What the task requires:
Lines of the data that contain the word "computer" are the ones to copy.

Top of Source information

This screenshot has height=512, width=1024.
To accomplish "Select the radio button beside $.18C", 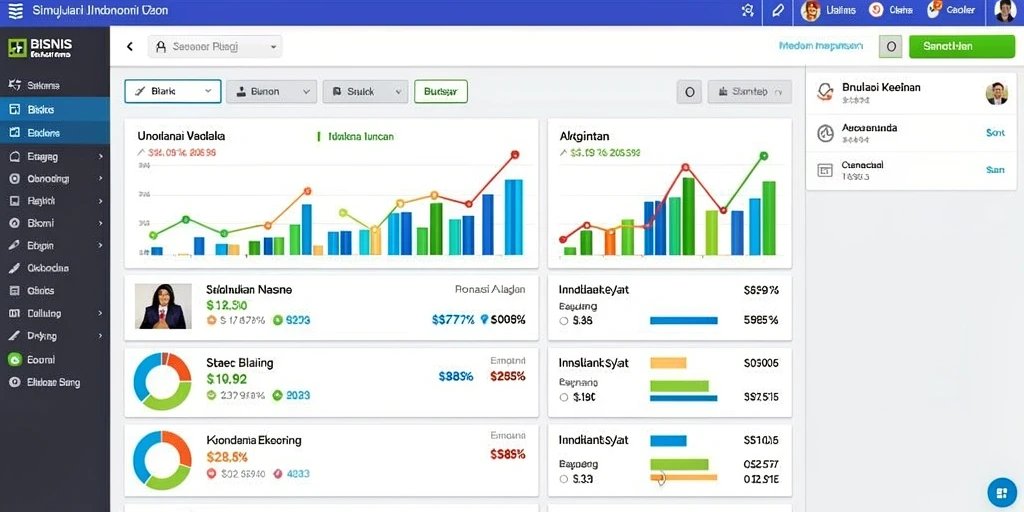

Bottom of Source information
Top of Source information

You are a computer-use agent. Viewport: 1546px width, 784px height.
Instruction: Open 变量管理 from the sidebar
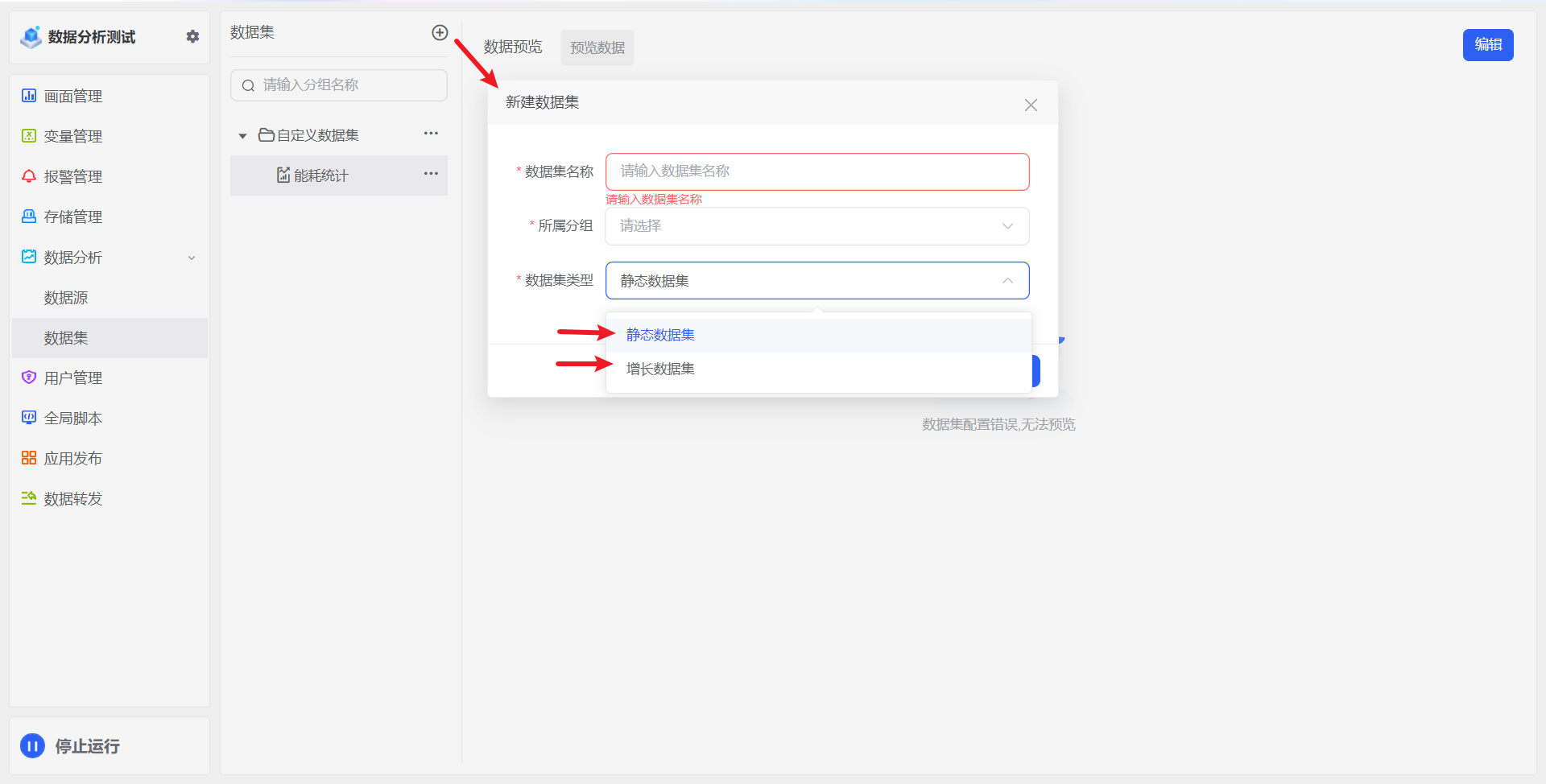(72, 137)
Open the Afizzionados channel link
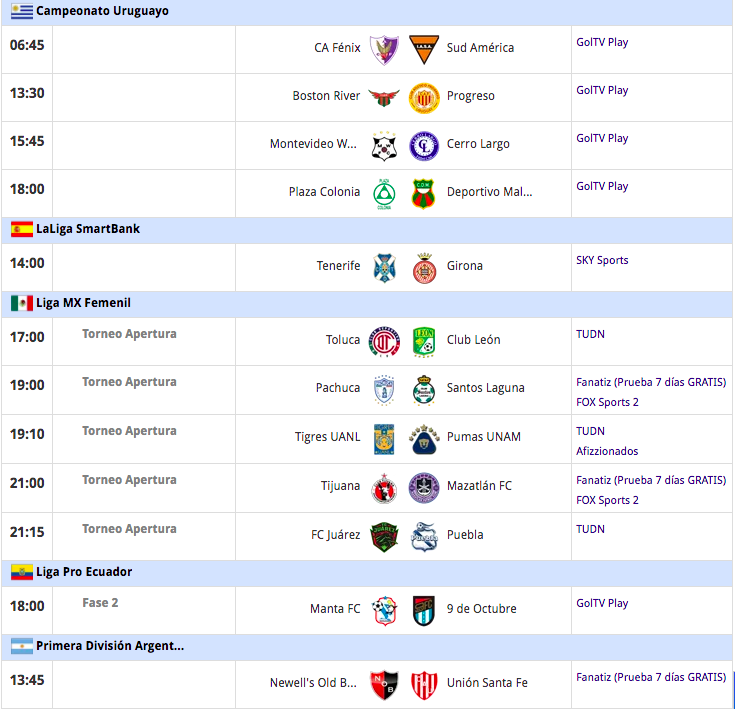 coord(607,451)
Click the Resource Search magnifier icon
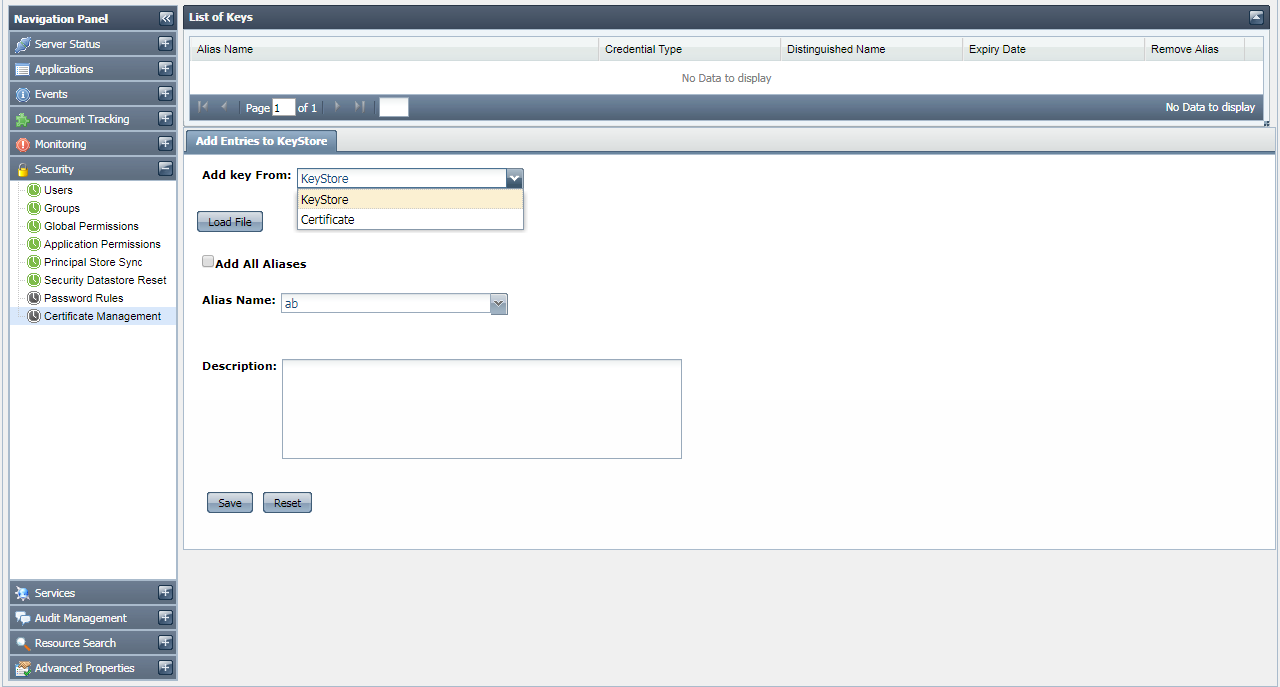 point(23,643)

Bottom of Source information
Top of Source information

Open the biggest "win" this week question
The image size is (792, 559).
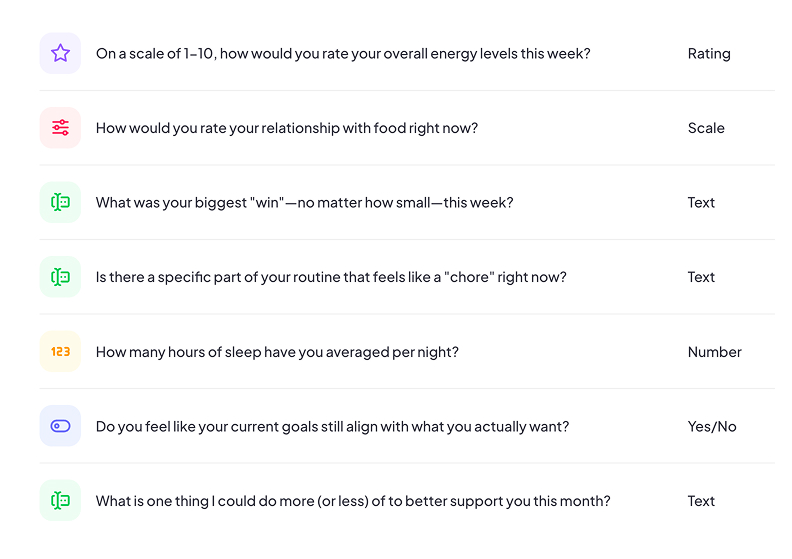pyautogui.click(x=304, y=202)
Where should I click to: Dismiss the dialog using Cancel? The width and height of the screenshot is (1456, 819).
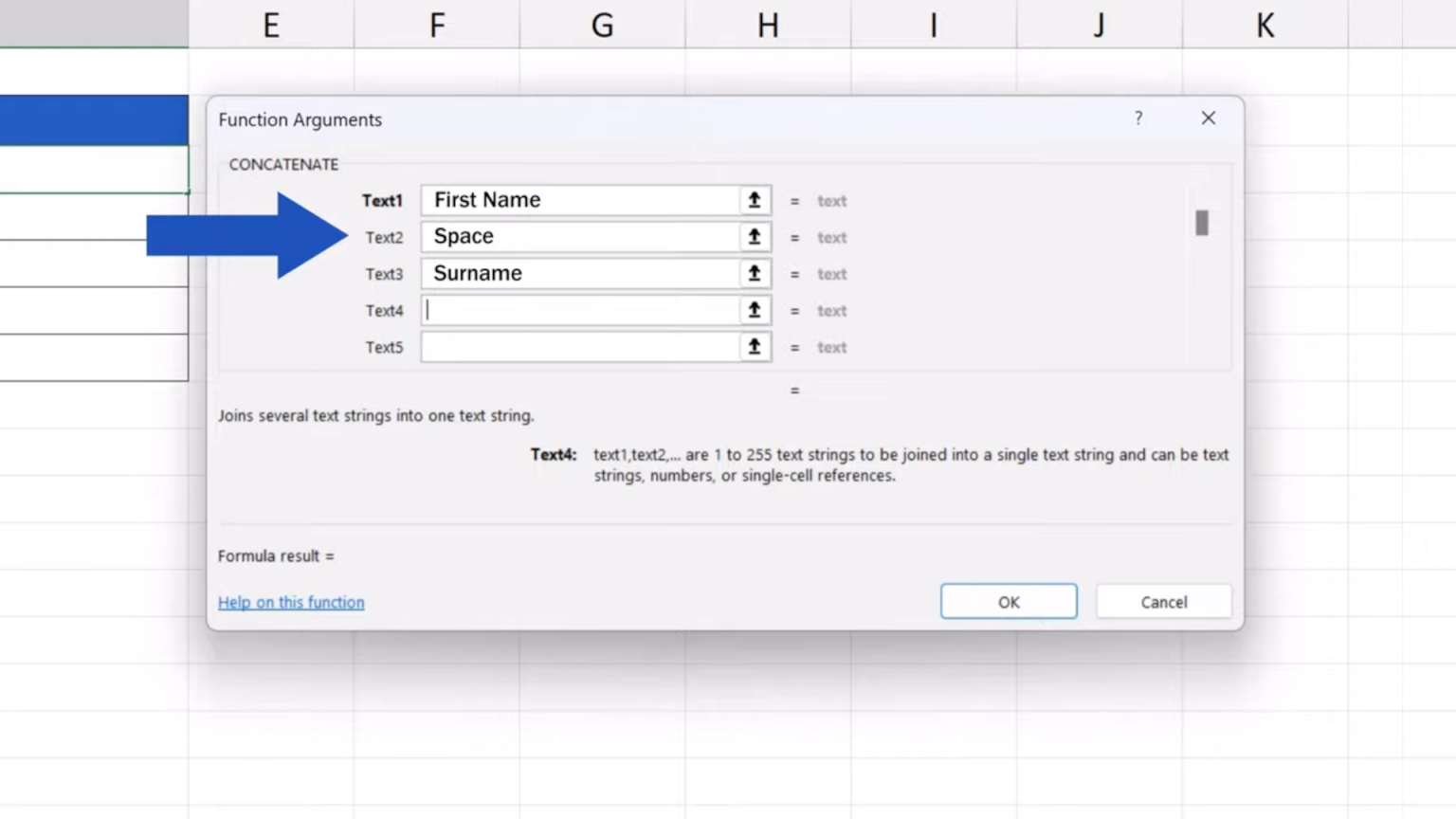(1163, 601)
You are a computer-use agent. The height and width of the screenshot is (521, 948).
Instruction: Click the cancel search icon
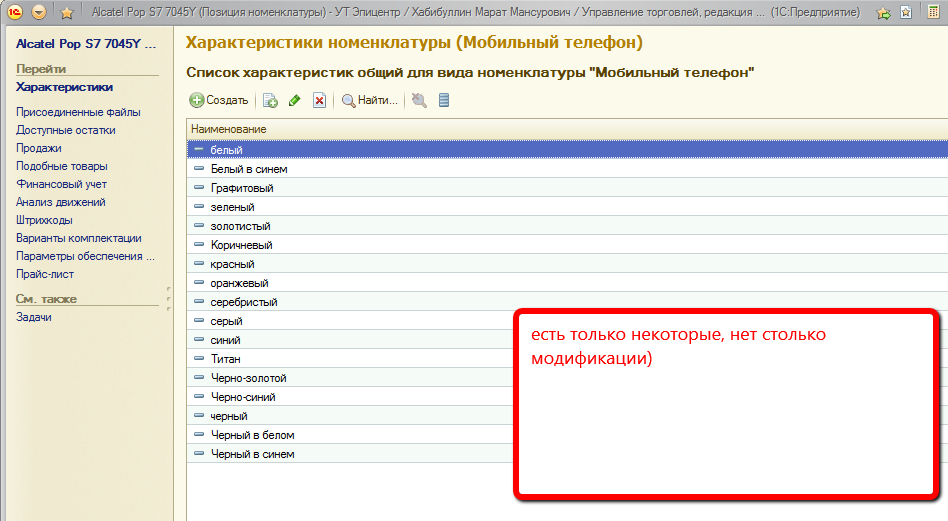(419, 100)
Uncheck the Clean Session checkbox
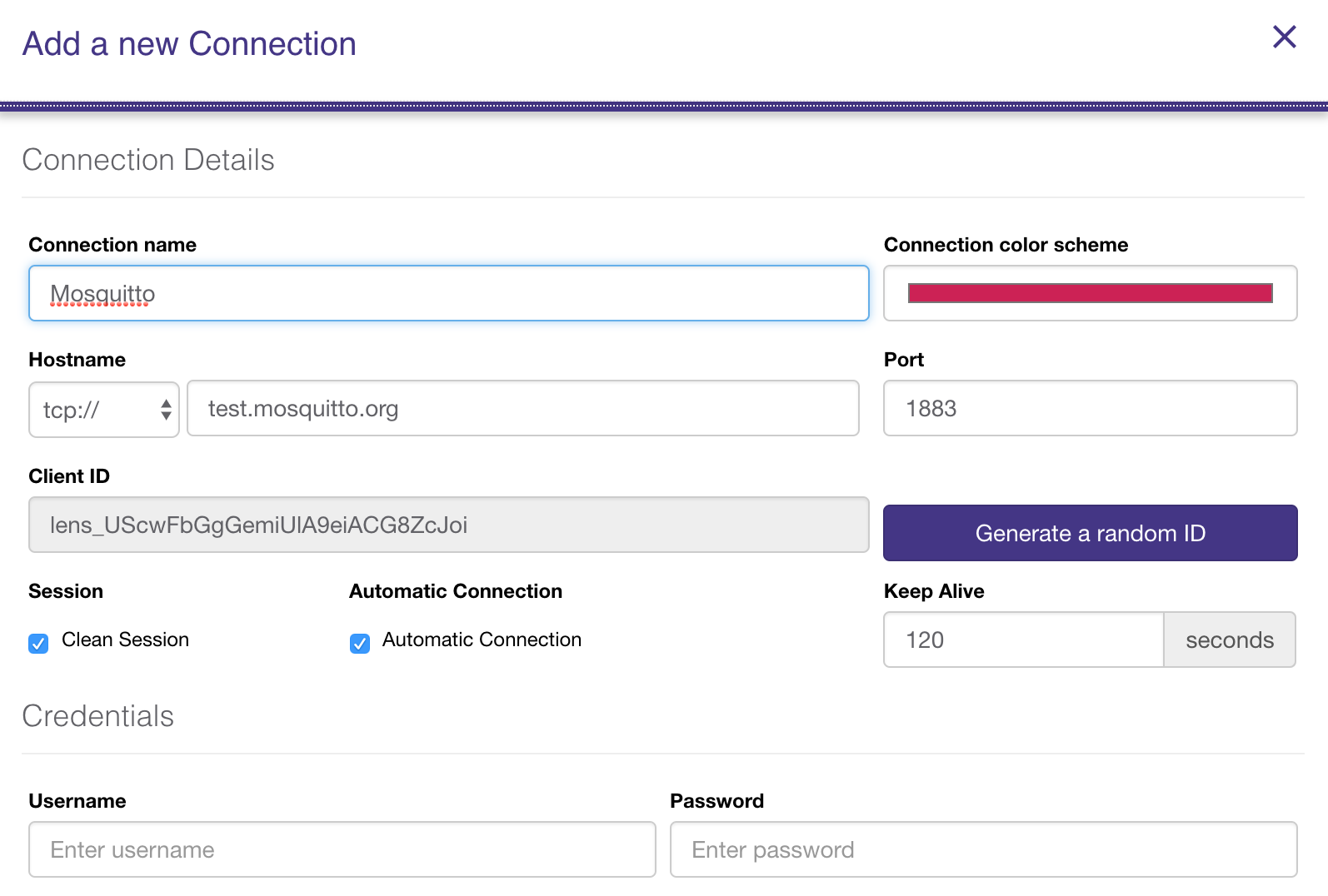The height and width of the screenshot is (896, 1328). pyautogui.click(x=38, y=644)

Bottom of Source information

Reply:
You are a computer-use agent. Viewport: 1546px width, 784px height.
You are a computer-use agent. The height and width of the screenshot is (521, 948).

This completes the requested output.